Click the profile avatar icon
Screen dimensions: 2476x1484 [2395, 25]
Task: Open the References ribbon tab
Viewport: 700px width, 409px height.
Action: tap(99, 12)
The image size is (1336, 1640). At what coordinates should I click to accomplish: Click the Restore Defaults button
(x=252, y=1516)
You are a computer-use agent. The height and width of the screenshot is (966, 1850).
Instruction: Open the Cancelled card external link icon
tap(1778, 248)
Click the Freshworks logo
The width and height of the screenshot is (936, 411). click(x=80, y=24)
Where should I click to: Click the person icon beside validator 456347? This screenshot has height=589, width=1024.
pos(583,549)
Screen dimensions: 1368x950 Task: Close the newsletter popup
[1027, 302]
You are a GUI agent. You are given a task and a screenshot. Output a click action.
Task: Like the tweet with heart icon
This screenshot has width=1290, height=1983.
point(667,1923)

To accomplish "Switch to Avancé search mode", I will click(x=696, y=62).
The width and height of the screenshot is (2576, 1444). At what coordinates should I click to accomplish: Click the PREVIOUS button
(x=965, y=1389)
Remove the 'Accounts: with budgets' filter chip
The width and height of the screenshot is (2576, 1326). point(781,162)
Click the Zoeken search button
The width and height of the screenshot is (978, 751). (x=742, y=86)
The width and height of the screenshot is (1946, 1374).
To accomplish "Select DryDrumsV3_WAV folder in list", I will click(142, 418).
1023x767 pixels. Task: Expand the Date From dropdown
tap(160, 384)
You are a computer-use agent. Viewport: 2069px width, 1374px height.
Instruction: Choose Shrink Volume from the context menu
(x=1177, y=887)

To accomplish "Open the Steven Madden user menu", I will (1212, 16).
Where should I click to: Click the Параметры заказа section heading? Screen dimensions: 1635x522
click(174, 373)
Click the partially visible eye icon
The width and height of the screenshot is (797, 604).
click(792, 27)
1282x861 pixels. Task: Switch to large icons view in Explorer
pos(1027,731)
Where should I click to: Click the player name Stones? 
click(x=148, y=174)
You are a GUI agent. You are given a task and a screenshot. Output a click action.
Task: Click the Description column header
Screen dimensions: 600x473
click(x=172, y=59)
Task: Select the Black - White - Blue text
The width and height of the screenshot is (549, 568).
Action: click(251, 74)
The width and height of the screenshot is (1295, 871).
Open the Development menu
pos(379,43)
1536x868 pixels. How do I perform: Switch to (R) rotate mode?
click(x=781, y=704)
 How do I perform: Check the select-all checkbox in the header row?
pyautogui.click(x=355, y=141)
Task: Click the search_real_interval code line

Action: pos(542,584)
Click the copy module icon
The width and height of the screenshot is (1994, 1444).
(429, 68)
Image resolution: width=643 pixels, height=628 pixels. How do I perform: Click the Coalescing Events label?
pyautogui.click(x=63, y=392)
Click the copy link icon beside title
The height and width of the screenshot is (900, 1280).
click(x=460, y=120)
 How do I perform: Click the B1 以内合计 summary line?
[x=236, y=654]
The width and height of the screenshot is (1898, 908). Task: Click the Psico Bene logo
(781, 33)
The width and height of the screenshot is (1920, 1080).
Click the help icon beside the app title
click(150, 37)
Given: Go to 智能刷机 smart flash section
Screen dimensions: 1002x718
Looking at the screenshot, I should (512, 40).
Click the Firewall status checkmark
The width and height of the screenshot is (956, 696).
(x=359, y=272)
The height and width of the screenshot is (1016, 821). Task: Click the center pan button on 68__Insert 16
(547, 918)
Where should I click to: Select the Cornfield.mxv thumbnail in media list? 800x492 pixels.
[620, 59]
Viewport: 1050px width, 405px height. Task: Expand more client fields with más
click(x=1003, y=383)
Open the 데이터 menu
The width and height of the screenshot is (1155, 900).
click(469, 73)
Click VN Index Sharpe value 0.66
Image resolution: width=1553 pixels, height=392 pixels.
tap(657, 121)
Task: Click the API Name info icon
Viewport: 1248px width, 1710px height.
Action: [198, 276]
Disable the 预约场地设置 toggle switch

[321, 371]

==================================================

Retype all of the records above line for line, changing nothing.

The response:
Click the profile avatar icon
Screen dimensions: 2476x1484 [2395, 25]
Task: Open the References ribbon tab
Viewport: 700px width, 409px height.
Action: tap(99, 12)
The image size is (1336, 1640). At what coordinates should I click to accomplish: Click the Restore Defaults button
(x=252, y=1516)
You are a computer-use agent. The height and width of the screenshot is (966, 1850).
Instruction: Open the Cancelled card external link icon
tap(1778, 248)
Click the Freshworks logo
The width and height of the screenshot is (936, 411). click(x=80, y=24)
Where should I click to: Click the person icon beside validator 456347? This screenshot has height=589, width=1024.
pos(583,549)
Screen dimensions: 1368x950 Task: Close the newsletter popup
[1027, 302]
You are a GUI agent. You are given a task and a screenshot. Output a click action.
Task: Like the tweet with heart icon
This screenshot has width=1290, height=1983.
point(667,1923)

To accomplish "Switch to Avancé search mode", I will click(x=696, y=62).
The width and height of the screenshot is (2576, 1444). At what coordinates should I click to accomplish: Click the PREVIOUS button
(x=965, y=1389)
Remove the 'Accounts: with budgets' filter chip
The width and height of the screenshot is (2576, 1326). point(781,162)
Click the Zoeken search button
The width and height of the screenshot is (978, 751). (x=742, y=86)
The width and height of the screenshot is (1946, 1374).
To accomplish "Select DryDrumsV3_WAV folder in list", I will click(142, 418).
1023x767 pixels. Task: Expand the Date From dropdown
tap(160, 384)
You are a computer-use agent. Viewport: 2069px width, 1374px height.
Instruction: Choose Shrink Volume from the context menu
(x=1177, y=887)

To accomplish "Open the Steven Madden user menu", I will (1212, 16).
Where should I click to: Click the Параметры заказа section heading? Screen dimensions: 1635x522
click(174, 373)
Click the partially visible eye icon
The width and height of the screenshot is (797, 604).
click(792, 27)
1282x861 pixels. Task: Switch to large icons view in Explorer
pos(1027,731)
Where should I click to: Click the player name Stones? 
click(x=148, y=174)
You are a GUI agent. You are given a task and a screenshot. Output a click action.
Task: Click the Description column header
Screen dimensions: 600x473
click(x=172, y=59)
Task: Select the Black - White - Blue text
The width and height of the screenshot is (549, 568).
Action: click(251, 74)
The width and height of the screenshot is (1295, 871).
Open the Development menu
pos(379,43)
1536x868 pixels. How do I perform: Switch to (R) rotate mode?
click(x=781, y=704)
 How do I perform: Check the select-all checkbox in the header row?
pyautogui.click(x=355, y=141)
Task: Click the search_real_interval code line

Action: pos(542,584)
Click the copy module icon
The width and height of the screenshot is (1994, 1444).
(429, 68)
Image resolution: width=643 pixels, height=628 pixels. How do I perform: Click the Coalescing Events label?
pyautogui.click(x=63, y=392)
Click the copy link icon beside title
The height and width of the screenshot is (900, 1280).
click(x=460, y=120)
 How do I perform: Click the B1 以内合计 summary line?
[x=236, y=654]
The width and height of the screenshot is (1898, 908). Task: Click the Psico Bene logo
(781, 33)
The width and height of the screenshot is (1920, 1080).
Click the help icon beside the app title
click(150, 37)
Given: Go to 智能刷机 smart flash section
Screen dimensions: 1002x718
Looking at the screenshot, I should (512, 40).
Click the Firewall status checkmark
The width and height of the screenshot is (956, 696).
(x=359, y=272)
The height and width of the screenshot is (1016, 821). Task: Click the center pan button on 68__Insert 16
(547, 918)
Where should I click to: Select the Cornfield.mxv thumbnail in media list? 800x492 pixels.
[620, 59]
Viewport: 1050px width, 405px height. Task: Expand more client fields with más
click(x=1003, y=383)
Open the 데이터 menu
The width and height of the screenshot is (1155, 900).
click(469, 73)
Click VN Index Sharpe value 0.66
Image resolution: width=1553 pixels, height=392 pixels.
tap(657, 121)
Task: Click the API Name info icon
Viewport: 1248px width, 1710px height.
Action: [198, 276]
Disable the 预约场地设置 toggle switch

[321, 371]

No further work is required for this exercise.